On the verge of death, Sofia lives regret never having to Marisol allowed a decent life. Suffers because the daughter carries the trauma of scarring. Sofia decides to tell his true rise to Marisol, who does not believe in the mother. She hands the family ring Marisol, but when you're about to reveal the name of his grandfather, Sofia dies. The ring is the key to the true origin of Marisol is discovered.
Meanwhile, Marisol get to know the young millionaire Rodrigo Lima Valley and both end up getting involved. Rodrigo is the result of the marriage of Leonardo voluble, the other son of Augustus and arrogant Amparo, a woman capable of anything to defend their interests.
Leonardo lives with Amparo a failed marriage and so seeks refuge in the arms of his mistress, the opportunistic Zulema. Zulema is also a lover of Mario, and when this figure along with the involvement of Marisol with Rodrigo, Rodrigo tries to seduce him to steal the arms of Marisol. To complete the misfortunes in life Marisol, the worst happens and Sofia dies. Helpless, Marisol becomes easy target for mischief of Mario and Zulema, however, in her way, she ends up crossing with Augustus and also happens to work at his mansion without knowing that he is her grandmother.
Amparo right away is the miserable life of Marisol and humiliate her whenever he can, and everything becomes complicated when Rodrigo assumes your dating her. Therefore, Amparo, Leonardo and Rosana digger, Rodrigo bride, the couple declare war.
The purpose of disrupting Marisol, Amparo approaches Marius, who becomes lover, to the chagrin of her other lover, Mariano, the dishonest family lawyer. Amparo and Mariano together has a big secret: Rodrigo is his son, not Leonardo. Amparo is investigating the life of Marisol and ends up discovering that she is the daughter of Sofia, and since Rodrigo is not the son of Leonardo, Marisol is therefore the sole heir of the fortune of the Lima Valley. To preserve its discovery, Amparo Augusto poisons to prevent him from discovering the truth, which, however, Amparo did not imagine that august had 2 years left everything and Marisol as their main heir.

Cast

Main cast 
 Bárbara Paz as Marisol. - Endowed with a sweet beauty, dominated by tender and heartfelt emotions, Marisol exposes his feelings truthfully and without any embarrassment. Marisol is a simple girl, innocent, humble and shy, because of a scar that marked the left to age 6, when she suffered an accident. But she is a battler. Despite its sweet and fragile appearance, Marisol is a strong and determined woman, prepared to face the challenges that life offers, and they are not few.
 Carlos Casa Grande as Rodrigo Lima do Vale, Boys young, beautiful, educated, rich and engaging. It is heir to the great fortune of Dr. Augustus, his grandfather. Rodrigo was created in anticipation of taking over the family business, one of the largest mining companies in the country.

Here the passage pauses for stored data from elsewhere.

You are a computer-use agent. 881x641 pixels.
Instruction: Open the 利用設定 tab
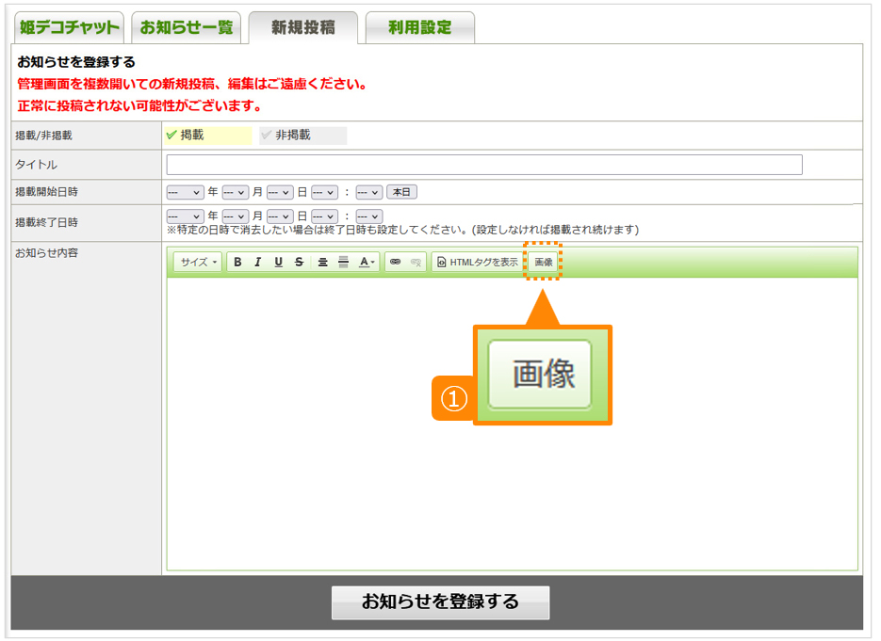(419, 28)
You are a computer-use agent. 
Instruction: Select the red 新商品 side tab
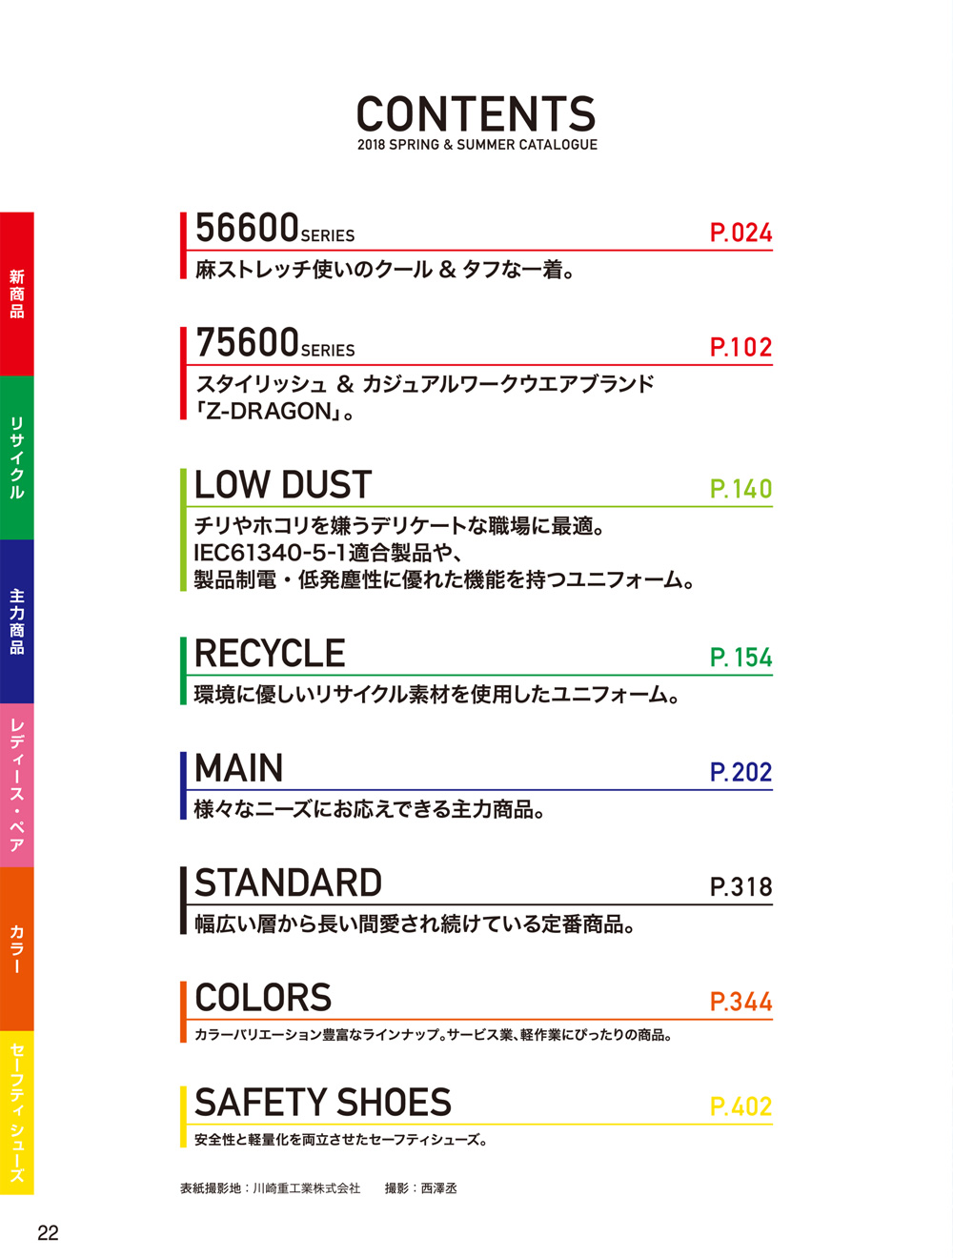pos(16,294)
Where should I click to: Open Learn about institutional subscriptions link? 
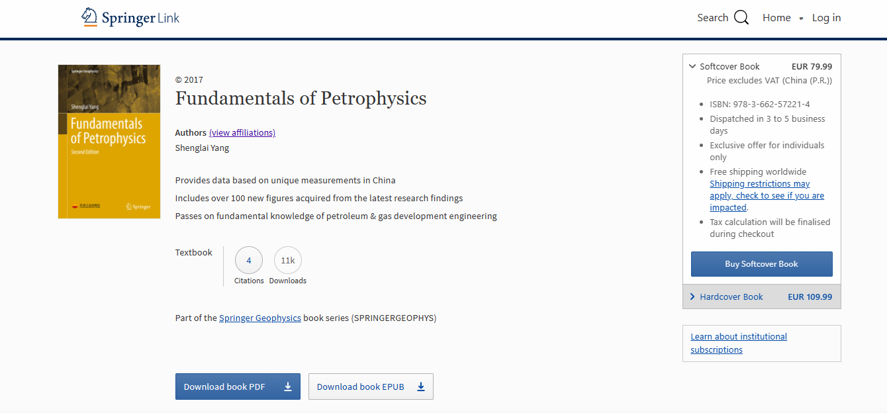click(739, 343)
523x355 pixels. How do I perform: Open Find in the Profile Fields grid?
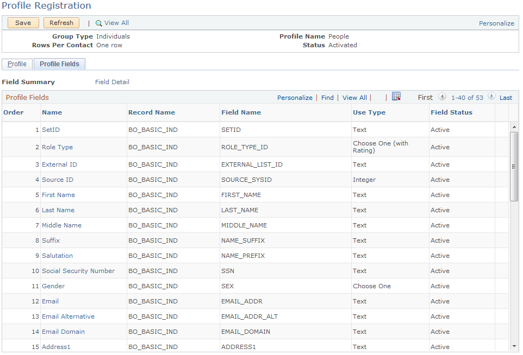(327, 98)
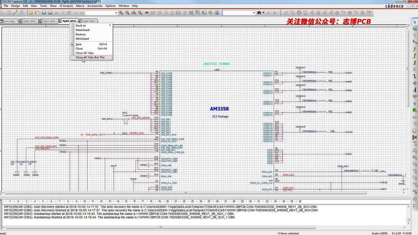
Task: Open a file with the folder icon
Action: (x=38, y=13)
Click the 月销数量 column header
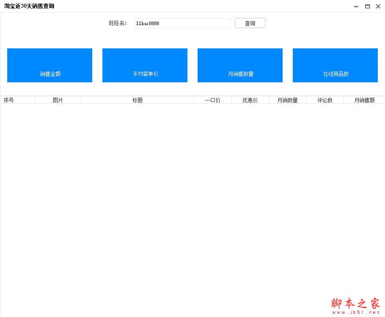This screenshot has height=317, width=385. point(287,100)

But what Rodrigo wants actually is devote himself entirely to one of his great passions in life: painting. Contrary to what one might expect, Rodrigo has all the support from grandfather to follow your life the way you want. But his parents, Leonardo and Amparo do not think the same way.
 Glauce Graieb as Amparo Lima do Vale, Mother of Rodrigo, Amparo is a beautiful, seductive, but ambitious and selfish. It is the great villain of the story. Amparo has always been poor but succeeded in youth employment as a secretary Leonardo. At the time, dating Mariano, Rodrigo real father. When Leonardo was interested in her, Amparo did not hesitate to meet the expectations of his employer. Leonardo saw in the possibility of social mobility dreamed.

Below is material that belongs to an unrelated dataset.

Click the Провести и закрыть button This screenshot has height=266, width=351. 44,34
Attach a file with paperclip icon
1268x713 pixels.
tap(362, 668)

 Carla Fiorini as Mimi - Marisol's Friends. She's very funny and faithful. She loves Chico.
 Rodrigo Lombardi as Francisco Soares (Rodrigo Lombardi) - Francisco, known as Chico, younger brother of Mario and son of Margaret, has a big dream: to become a football goalkeeper, mainly fame and big money. It is an impossible dream because Chico is clumsy, like anything athletic. But be of good heart and good character.

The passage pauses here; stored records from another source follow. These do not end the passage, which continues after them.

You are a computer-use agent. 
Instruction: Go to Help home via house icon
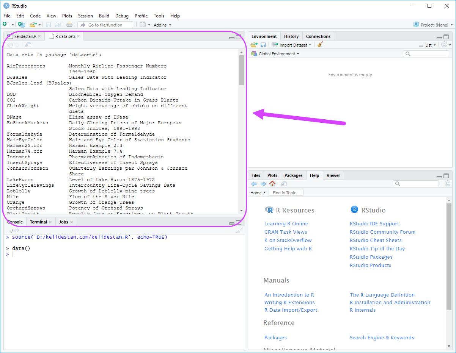pyautogui.click(x=272, y=184)
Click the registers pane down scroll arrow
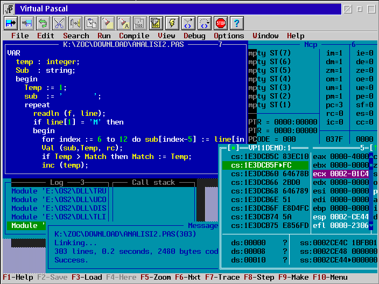This screenshot has width=379, height=284. [x=372, y=226]
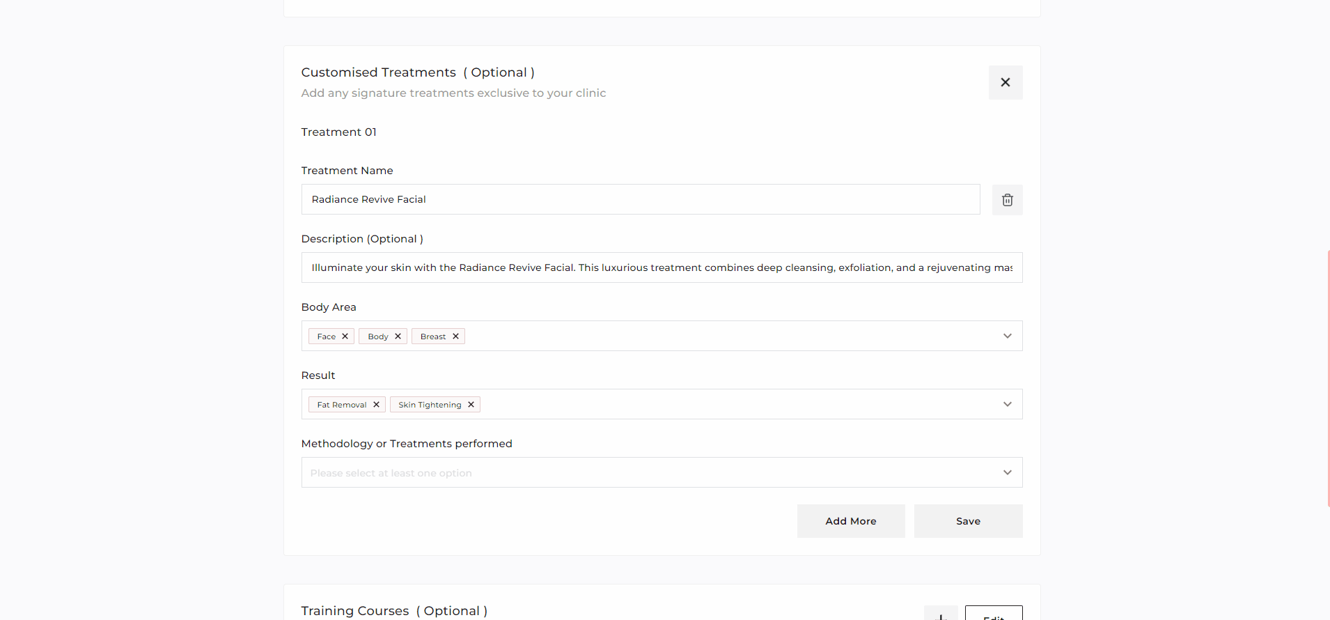
Task: Close the Customised Treatments section
Action: (1005, 82)
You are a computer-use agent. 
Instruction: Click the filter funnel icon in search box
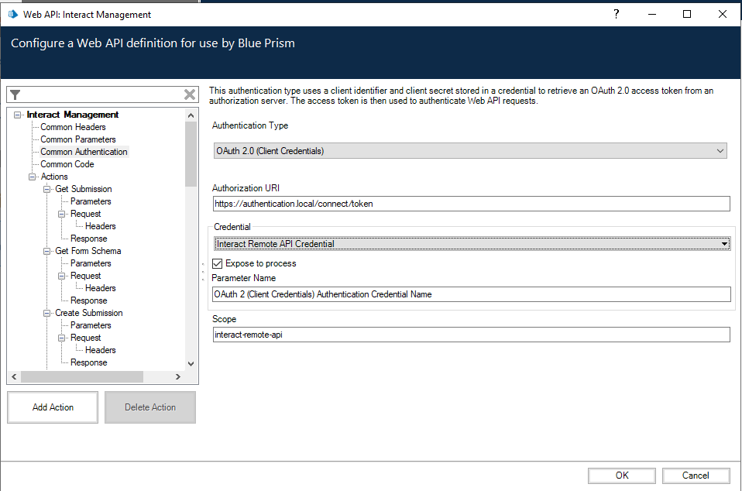(x=15, y=94)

 Adriana Ferreyr as Vanessa Lima do Vale, - Vanessa is the adopted daughter of Marisol. When Marisol has stolen his legitimate son, after much suffering, she encounters a girl abandoned in the street and decides to adopt her. Vanessa is raised with love, but she is a spoiled girl, vain and very strong personality. Vanessa does not know who was adopted and when he discovers, is furious and turns all her anger against Marisol. Influenced by Amparo, Vanessa tries to seduce Rodrigo, who now knows that he is not her father, to separate it from Marisol.
 Juan Alba as Dr. Rubens Linhares - Physician, beautiful, smart, rich, Rubens is a man of character. Friend, companion, loyal and honest, working in the clinic's father, Alvaro, also a doctor, in a country town. Rubens's friend Rodrigo. Rubens has two brothers, Camila and Dani, but he lost his mother. His father never remarried. He is a childhood friend of Rodrigo. Studied together when they were kids. Álvaro Rubens and Marisol are almost dead and succor.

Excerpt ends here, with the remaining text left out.